- Work item: The result should be an exact copy of only the lines from the one with "Given: Select the Arc'teryx" through the last line of the data below, with pictures omitted.

- Material for this exercise:
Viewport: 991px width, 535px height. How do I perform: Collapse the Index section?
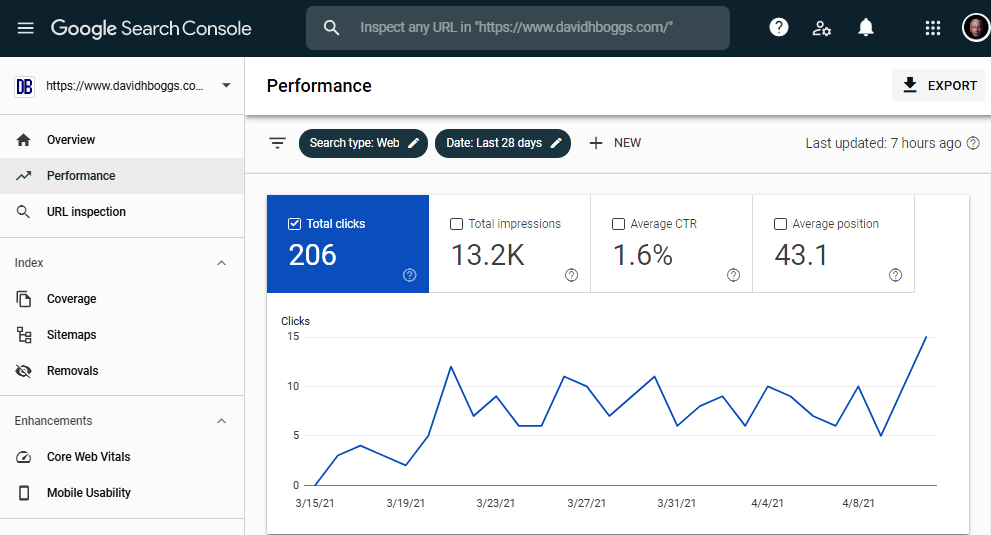(222, 263)
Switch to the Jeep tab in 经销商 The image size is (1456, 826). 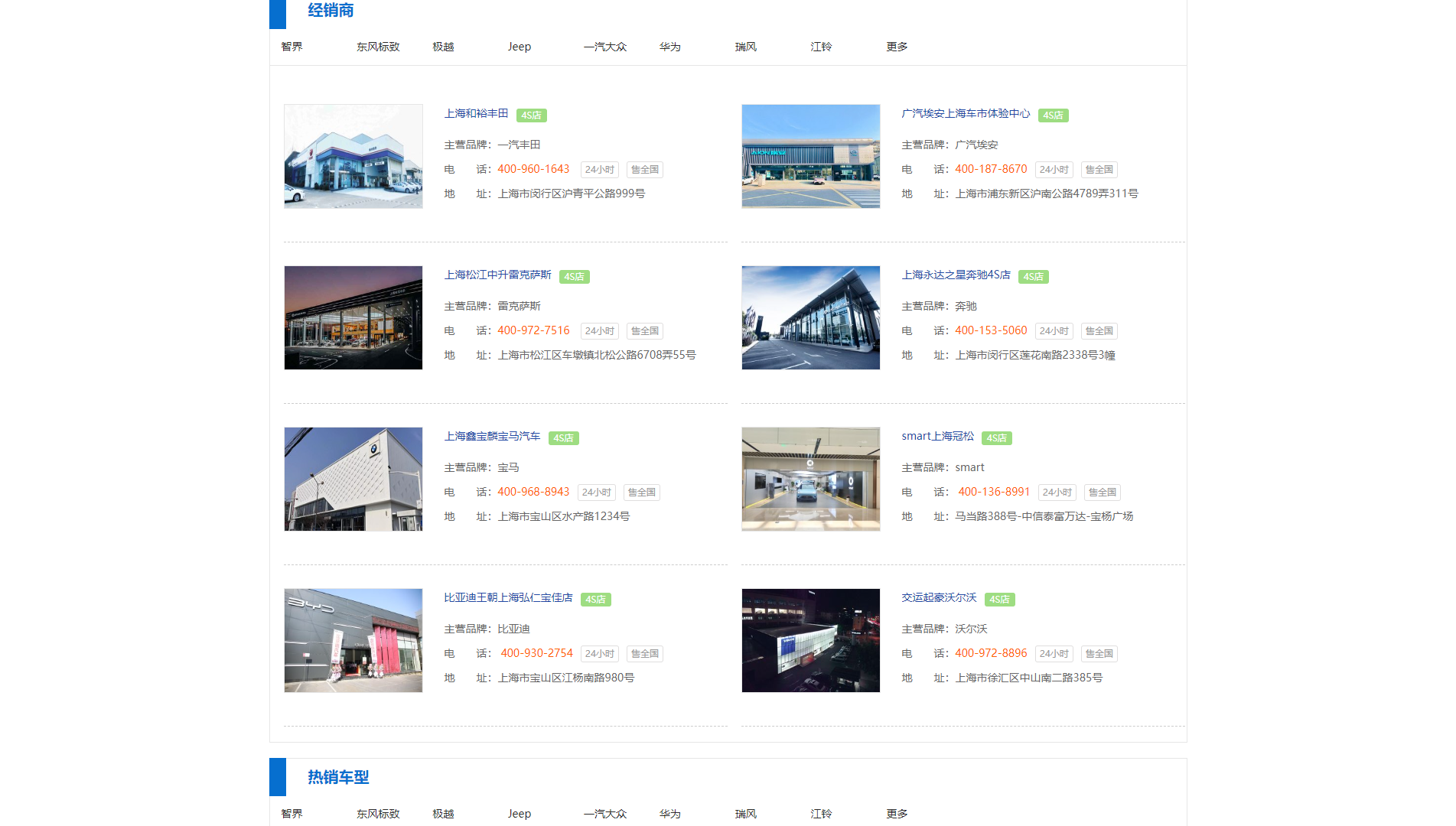(x=519, y=47)
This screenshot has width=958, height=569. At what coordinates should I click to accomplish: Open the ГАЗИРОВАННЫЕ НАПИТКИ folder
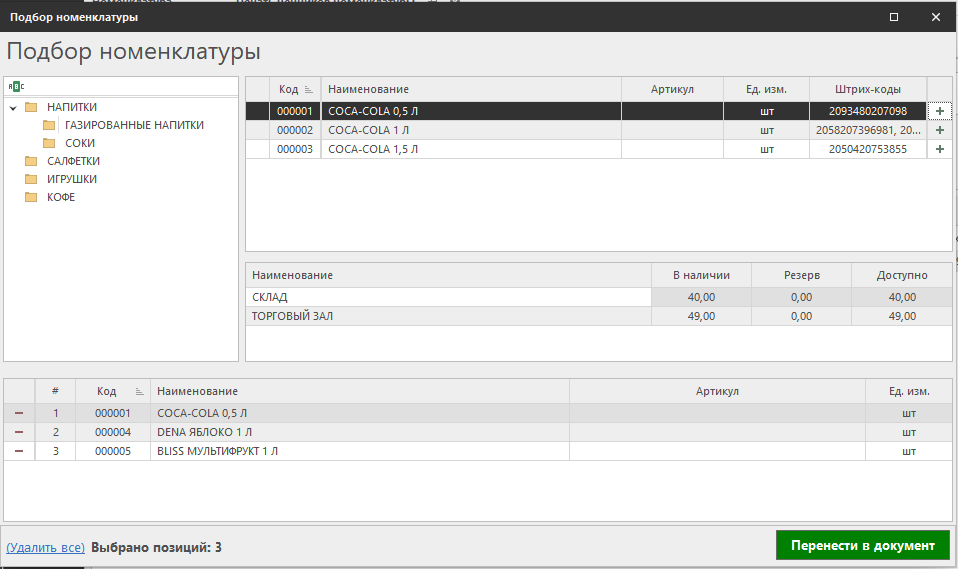click(x=134, y=125)
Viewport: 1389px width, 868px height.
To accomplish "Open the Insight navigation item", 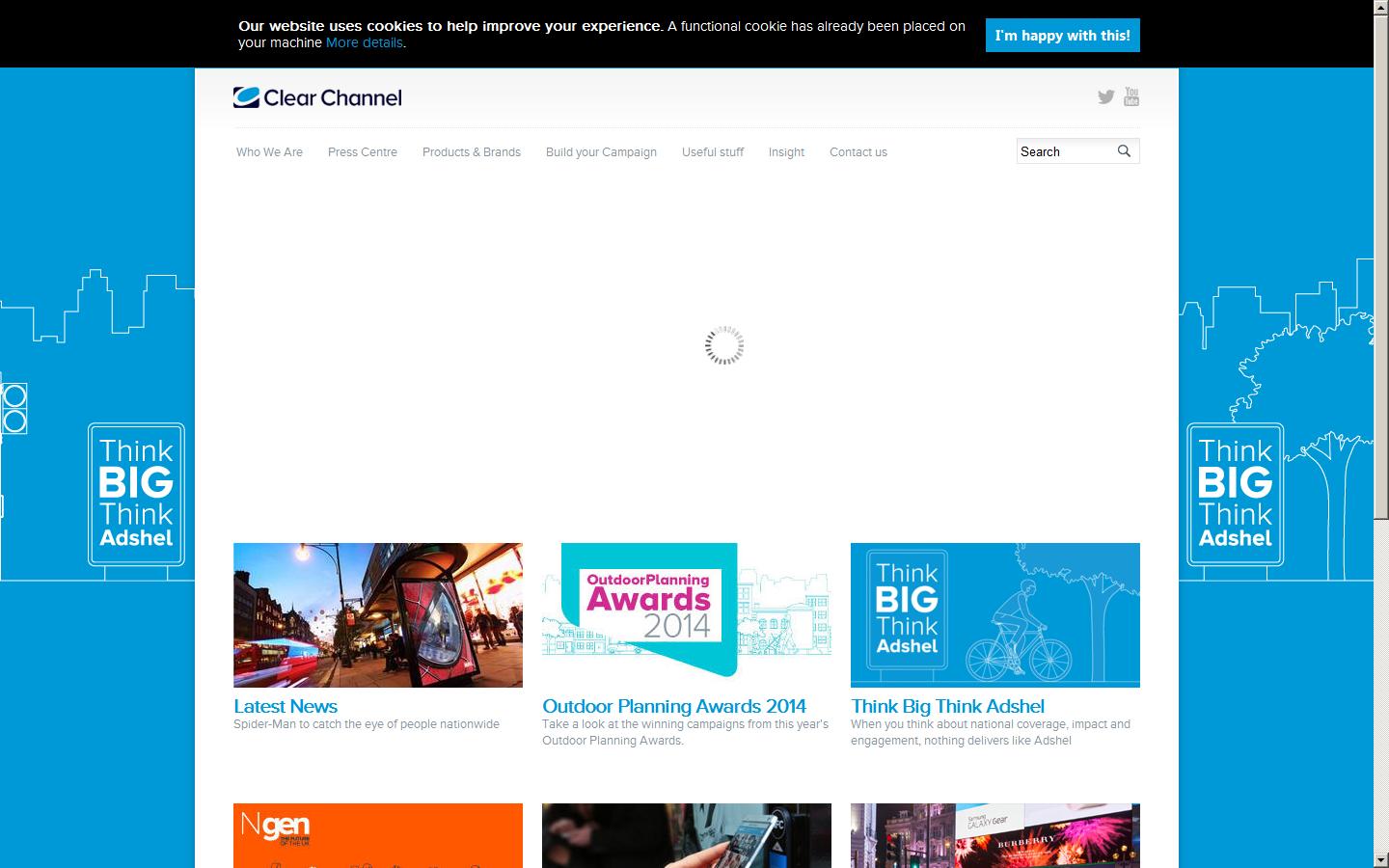I will (x=786, y=151).
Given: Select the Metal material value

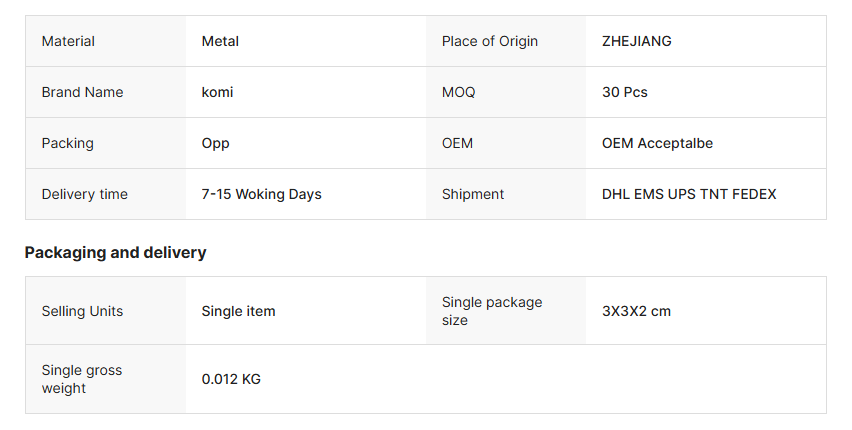Looking at the screenshot, I should tap(220, 41).
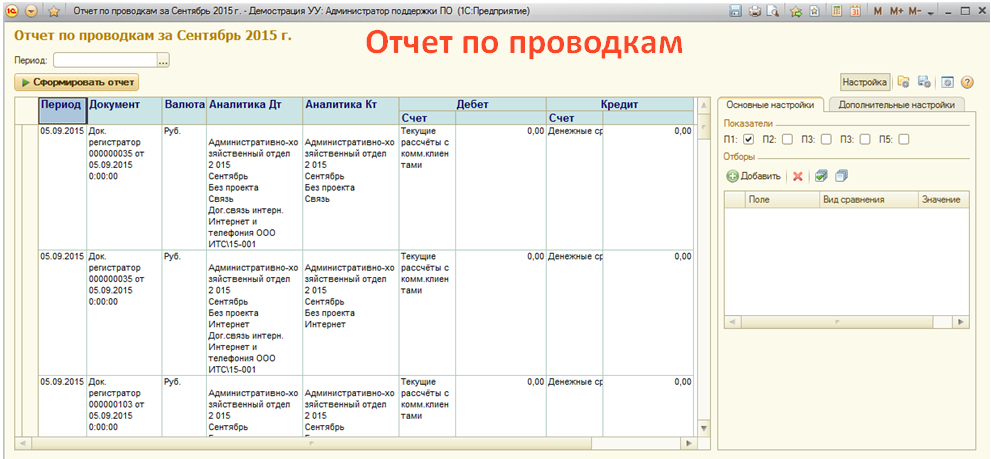Click the red X delete filter icon
Screen dimensions: 991x459
coord(798,176)
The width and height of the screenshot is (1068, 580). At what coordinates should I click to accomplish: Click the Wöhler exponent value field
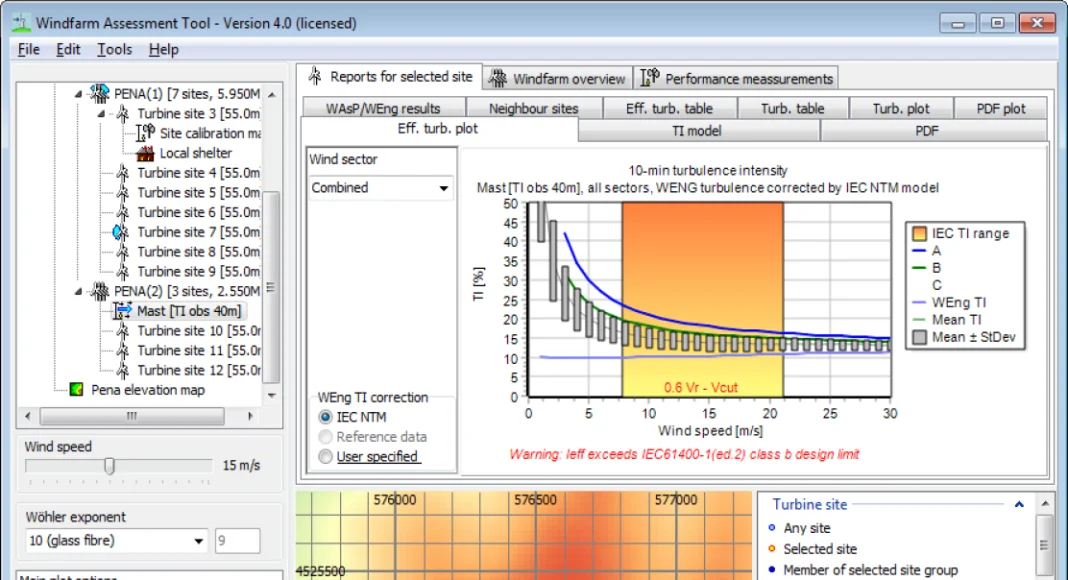(x=238, y=541)
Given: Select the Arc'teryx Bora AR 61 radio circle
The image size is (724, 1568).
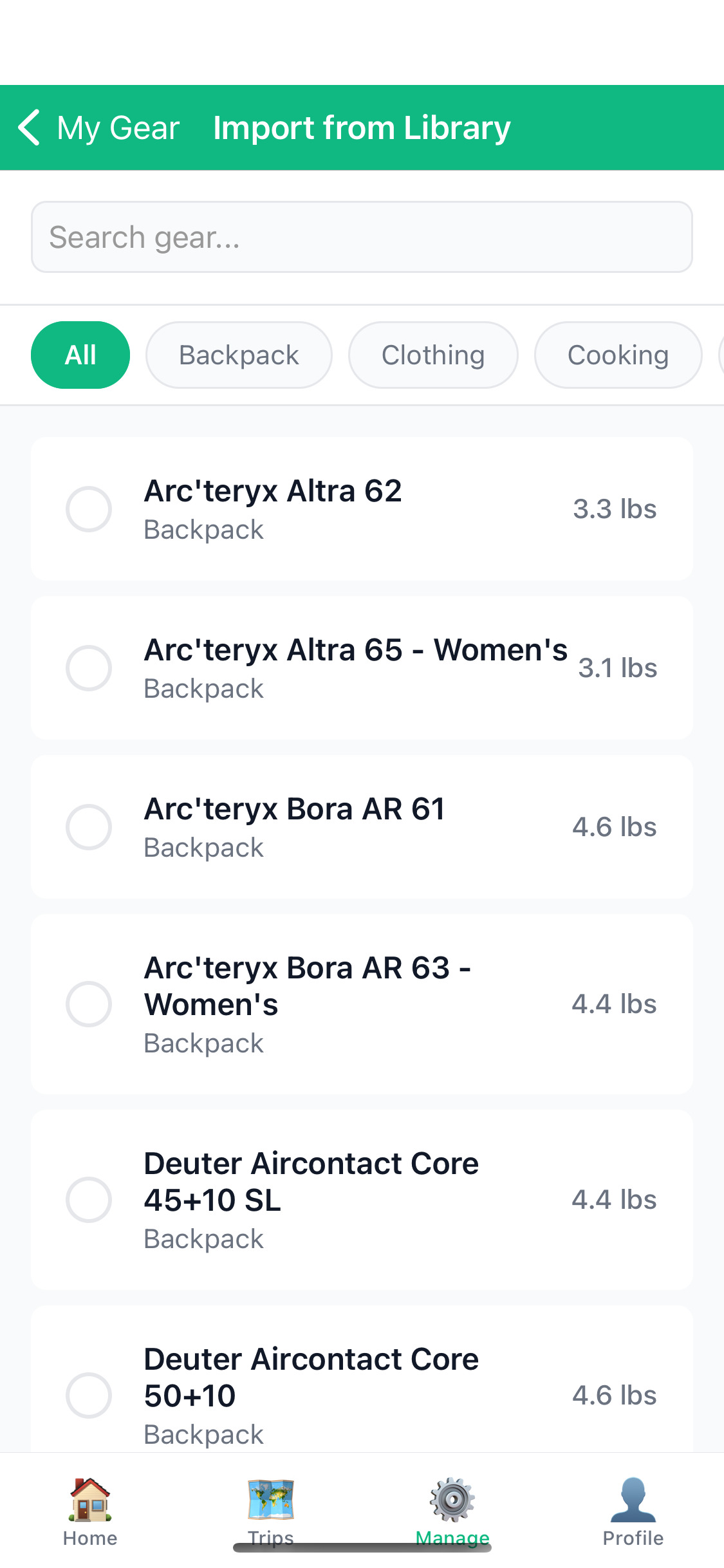Looking at the screenshot, I should [89, 827].
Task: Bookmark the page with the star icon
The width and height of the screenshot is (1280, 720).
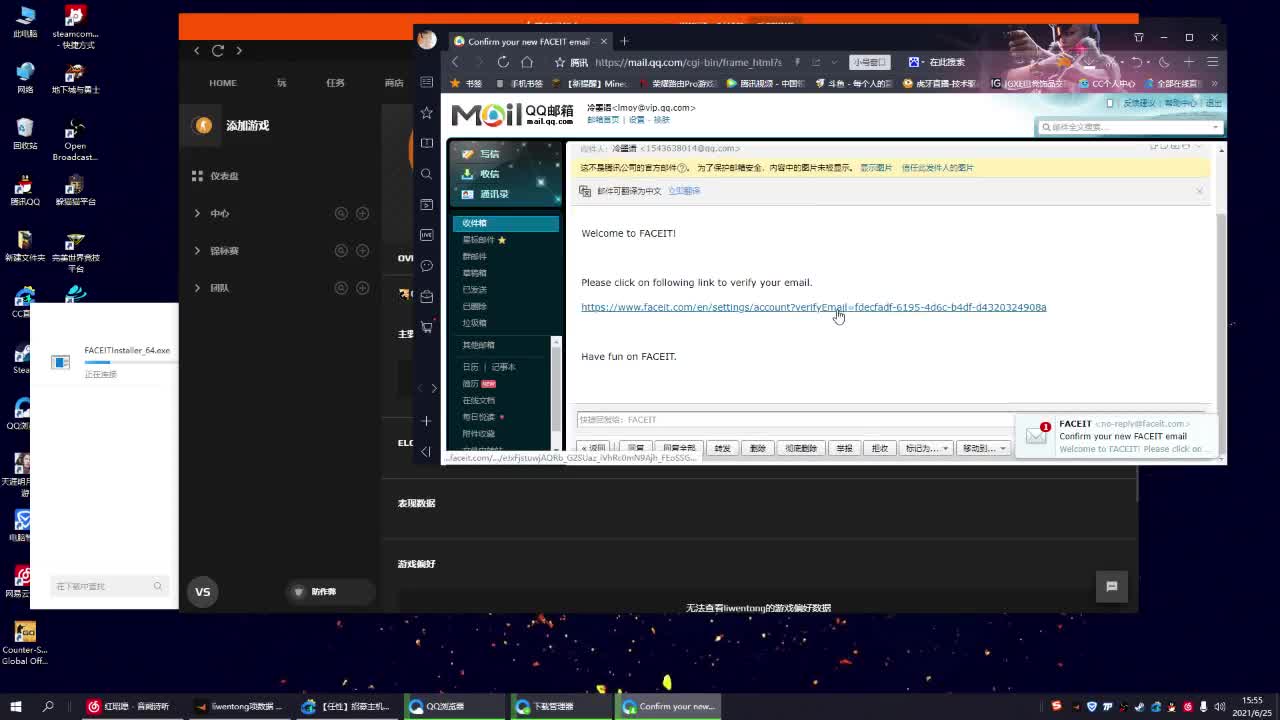Action: pos(560,62)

- Answer:
Given: Select the Arc'teryx Bora AR 61 radio circle
The image size is (724, 1568).
Looking at the screenshot, I should [89, 827].
Task: Bookmark the page with the star icon
The width and height of the screenshot is (1280, 720).
Action: pos(560,62)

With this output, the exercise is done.